#### [Document extract]
+++

Several studies demonstrate using different analyzes that naphthoquinone derivatives show cytotoxic activity in tumor cells through the induction of apoptosis [32, 45]. Chipoline and colleagues [39] observed that an 1,4-naphthoquinone derivative analyzed in their research induced apoptosis in SCC-9 cells (oral squamous cell carcinoma). The main changes observed were cell morphology alterations with disorganization of microtubules and inhibition of topoisomerase [39]. The topoisomerase enzyme is responsible for breaking and repairing DNA strands [46]. Im and colleagues [47] also showed apoptosis after treatment with a naphthoquinone-derived compound in human colon cancer cells (HCT116). This compound increased the production of reactive oxygen species (ROS), induced the activation of caspases 3, 8 and 9.

+++

#### [Data listing]
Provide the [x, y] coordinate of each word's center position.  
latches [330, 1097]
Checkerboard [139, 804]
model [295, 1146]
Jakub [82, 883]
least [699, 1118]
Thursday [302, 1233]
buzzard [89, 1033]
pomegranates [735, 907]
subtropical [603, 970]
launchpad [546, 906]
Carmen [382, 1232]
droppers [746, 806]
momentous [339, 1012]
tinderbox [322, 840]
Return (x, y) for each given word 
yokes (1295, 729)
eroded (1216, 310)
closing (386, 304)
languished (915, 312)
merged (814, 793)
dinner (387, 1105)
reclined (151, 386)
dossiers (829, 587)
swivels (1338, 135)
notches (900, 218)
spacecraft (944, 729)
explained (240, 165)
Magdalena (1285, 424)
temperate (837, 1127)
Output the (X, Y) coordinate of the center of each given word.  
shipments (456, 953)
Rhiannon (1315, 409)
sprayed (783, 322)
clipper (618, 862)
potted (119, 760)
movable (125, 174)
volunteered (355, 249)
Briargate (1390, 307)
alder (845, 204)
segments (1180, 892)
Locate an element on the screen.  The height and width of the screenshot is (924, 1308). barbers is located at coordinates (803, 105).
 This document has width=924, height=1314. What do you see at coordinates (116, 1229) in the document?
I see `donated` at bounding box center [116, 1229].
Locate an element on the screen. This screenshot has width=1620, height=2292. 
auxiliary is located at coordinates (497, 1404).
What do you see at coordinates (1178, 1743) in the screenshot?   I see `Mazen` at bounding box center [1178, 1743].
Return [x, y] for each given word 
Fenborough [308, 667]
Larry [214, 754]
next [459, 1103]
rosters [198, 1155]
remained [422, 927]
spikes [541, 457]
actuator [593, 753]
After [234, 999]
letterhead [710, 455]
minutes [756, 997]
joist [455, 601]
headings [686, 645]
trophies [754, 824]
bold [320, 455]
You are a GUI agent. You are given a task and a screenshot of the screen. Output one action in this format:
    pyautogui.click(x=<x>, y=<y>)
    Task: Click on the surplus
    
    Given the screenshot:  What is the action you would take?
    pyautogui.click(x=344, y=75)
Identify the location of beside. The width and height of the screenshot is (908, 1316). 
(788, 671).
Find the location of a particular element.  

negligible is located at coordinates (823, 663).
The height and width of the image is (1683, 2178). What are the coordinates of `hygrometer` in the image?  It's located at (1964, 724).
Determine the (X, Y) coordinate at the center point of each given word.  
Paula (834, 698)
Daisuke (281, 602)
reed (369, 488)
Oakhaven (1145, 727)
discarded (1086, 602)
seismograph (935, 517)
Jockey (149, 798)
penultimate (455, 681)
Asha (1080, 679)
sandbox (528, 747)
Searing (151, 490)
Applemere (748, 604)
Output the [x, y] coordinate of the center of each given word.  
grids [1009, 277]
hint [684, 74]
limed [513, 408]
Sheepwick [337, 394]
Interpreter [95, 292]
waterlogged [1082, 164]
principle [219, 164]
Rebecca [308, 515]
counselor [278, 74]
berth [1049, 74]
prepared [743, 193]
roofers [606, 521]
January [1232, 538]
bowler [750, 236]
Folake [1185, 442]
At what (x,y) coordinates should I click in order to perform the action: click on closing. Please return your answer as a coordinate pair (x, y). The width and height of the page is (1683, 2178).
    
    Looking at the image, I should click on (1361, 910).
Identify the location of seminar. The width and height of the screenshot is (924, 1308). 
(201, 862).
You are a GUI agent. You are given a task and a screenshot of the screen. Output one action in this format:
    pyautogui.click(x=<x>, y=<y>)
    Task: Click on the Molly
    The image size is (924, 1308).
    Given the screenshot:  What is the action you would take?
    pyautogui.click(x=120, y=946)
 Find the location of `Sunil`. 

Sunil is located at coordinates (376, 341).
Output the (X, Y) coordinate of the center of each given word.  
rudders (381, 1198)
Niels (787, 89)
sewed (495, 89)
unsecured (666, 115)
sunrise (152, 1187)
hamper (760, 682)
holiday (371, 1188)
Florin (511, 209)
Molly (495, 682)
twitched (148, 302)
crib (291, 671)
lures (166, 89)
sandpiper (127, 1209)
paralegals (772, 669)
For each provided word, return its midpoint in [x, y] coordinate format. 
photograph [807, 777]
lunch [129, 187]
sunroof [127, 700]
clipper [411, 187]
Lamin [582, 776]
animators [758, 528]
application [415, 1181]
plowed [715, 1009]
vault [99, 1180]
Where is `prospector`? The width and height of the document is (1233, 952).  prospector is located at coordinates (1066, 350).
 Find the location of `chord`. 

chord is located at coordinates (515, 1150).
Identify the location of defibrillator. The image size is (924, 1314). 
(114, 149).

+++

#### [Your task]
Output the portion of the text on naphthoquinone derivatives and apoptosis verbatim, starting with "Several studies demonstrate" and going on through "3, 8 and 9.". The data can be set aside; it plays no part here.

#### [Task solution]
Several studies demonstrate using different analyzes that naphthoquinone derivatives show cytotoxic activity in tumor cells through the induction of apoptosis [32, 45]. Chipoline and colleagues [39] observed that an 1,4-naphthoquinone derivative analyzed in their research induced apoptosis in SCC-9 cells (oral squamous cell carcinoma). The main changes observed were cell morphology alterations with disorganization of microtubules and inhibition of topoisomerase [39]. The topoisomerase enzyme is responsible for breaking and repairing DNA strands [46]. Im and colleagues [47] also showed apoptosis after treatment with a naphthoquinone-derived compound in human colon cancer cells (HCT116). This compound increased the production of reactive oxygen species (ROS), induced the activation of caspases 3, 8 and 9.